EXERCISE OBJECTIVE:
Start to finish, repeat the records exactly.

DATASET RECORDS:
____

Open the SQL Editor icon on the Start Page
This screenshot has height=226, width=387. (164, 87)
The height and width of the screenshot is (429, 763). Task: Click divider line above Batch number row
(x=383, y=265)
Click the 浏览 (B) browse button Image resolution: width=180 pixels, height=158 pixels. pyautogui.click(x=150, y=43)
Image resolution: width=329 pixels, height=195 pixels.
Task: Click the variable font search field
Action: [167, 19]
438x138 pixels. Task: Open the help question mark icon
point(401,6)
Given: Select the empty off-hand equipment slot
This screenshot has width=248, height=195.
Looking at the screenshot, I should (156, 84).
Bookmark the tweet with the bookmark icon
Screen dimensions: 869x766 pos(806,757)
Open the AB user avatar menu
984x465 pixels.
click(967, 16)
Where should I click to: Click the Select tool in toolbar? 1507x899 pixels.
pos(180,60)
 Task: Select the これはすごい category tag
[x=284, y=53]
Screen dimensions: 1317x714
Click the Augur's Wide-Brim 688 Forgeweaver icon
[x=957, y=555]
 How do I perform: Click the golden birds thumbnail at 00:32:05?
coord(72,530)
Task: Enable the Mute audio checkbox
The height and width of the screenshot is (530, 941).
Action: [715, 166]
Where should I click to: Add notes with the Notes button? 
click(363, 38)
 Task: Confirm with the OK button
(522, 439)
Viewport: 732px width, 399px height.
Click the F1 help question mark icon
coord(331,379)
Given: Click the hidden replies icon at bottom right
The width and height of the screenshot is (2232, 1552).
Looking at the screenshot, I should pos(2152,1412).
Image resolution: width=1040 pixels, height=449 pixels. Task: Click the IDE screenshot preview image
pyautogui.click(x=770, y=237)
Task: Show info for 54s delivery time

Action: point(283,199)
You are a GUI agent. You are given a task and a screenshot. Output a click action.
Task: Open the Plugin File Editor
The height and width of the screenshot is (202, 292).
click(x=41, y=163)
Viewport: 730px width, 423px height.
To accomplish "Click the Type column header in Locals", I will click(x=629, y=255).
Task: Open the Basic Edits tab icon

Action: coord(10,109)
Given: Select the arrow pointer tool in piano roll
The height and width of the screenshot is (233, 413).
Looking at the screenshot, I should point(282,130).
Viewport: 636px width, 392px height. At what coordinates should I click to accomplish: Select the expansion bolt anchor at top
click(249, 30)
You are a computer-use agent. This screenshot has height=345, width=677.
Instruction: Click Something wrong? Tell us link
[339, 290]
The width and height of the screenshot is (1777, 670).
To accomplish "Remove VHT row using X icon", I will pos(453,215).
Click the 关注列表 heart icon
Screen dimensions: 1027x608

____

ANSWER BOX:
Open the SQL Editor icon on the Start Page
This screenshot has height=226, width=387. (164, 87)
The height and width of the screenshot is (429, 763). Task: Click divider line above Batch number row
(x=383, y=265)
Click the 浏览 (B) browse button Image resolution: width=180 pixels, height=158 pixels. pyautogui.click(x=150, y=43)
Image resolution: width=329 pixels, height=195 pixels.
Task: Click the variable font search field
Action: [167, 19]
438x138 pixels. Task: Open the help question mark icon
point(401,6)
Given: Select the empty off-hand equipment slot
This screenshot has width=248, height=195.
Looking at the screenshot, I should (156, 84).
Bookmark the tweet with the bookmark icon
Screen dimensions: 869x766 pos(806,757)
Open the AB user avatar menu
984x465 pixels.
click(967, 16)
Where should I click to: Click the Select tool in toolbar? 1507x899 pixels.
pos(180,60)
 Task: Select the これはすごい category tag
[x=284, y=53]
Screen dimensions: 1317x714
Click the Augur's Wide-Brim 688 Forgeweaver icon
[x=957, y=555]
 How do I perform: Click the golden birds thumbnail at 00:32:05?
coord(72,530)
Task: Enable the Mute audio checkbox
The height and width of the screenshot is (530, 941).
Action: [715, 166]
Where should I click to: Add notes with the Notes button? 
click(363, 38)
 Task: Confirm with the OK button
(522, 439)
Viewport: 732px width, 399px height.
Click the F1 help question mark icon
coord(331,379)
Given: Click the hidden replies icon at bottom right
The width and height of the screenshot is (2232, 1552).
Looking at the screenshot, I should pos(2152,1412).
Image resolution: width=1040 pixels, height=449 pixels. Task: Click the IDE screenshot preview image
pyautogui.click(x=770, y=237)
Task: Show info for 54s delivery time

Action: point(283,199)
You are a GUI agent. You are given a task and a screenshot. Output a click action.
Task: Open the Plugin File Editor
The height and width of the screenshot is (202, 292).
click(x=41, y=163)
Viewport: 730px width, 423px height.
To accomplish "Click the Type column header in Locals", I will click(x=629, y=255).
Task: Open the Basic Edits tab icon

Action: coord(10,109)
Given: Select the arrow pointer tool in piano roll
The height and width of the screenshot is (233, 413).
Looking at the screenshot, I should point(282,130).
Viewport: 636px width, 392px height. At what coordinates should I click to accomplish: Select the expansion bolt anchor at top
click(249, 30)
You are a computer-use agent. This screenshot has height=345, width=677.
Instruction: Click Something wrong? Tell us link
[339, 290]
The width and height of the screenshot is (1777, 670).
To accomplish "Remove VHT row using X icon", I will pos(453,215).
Click the 关注列表 heart icon
Screen dimensions: 1027x608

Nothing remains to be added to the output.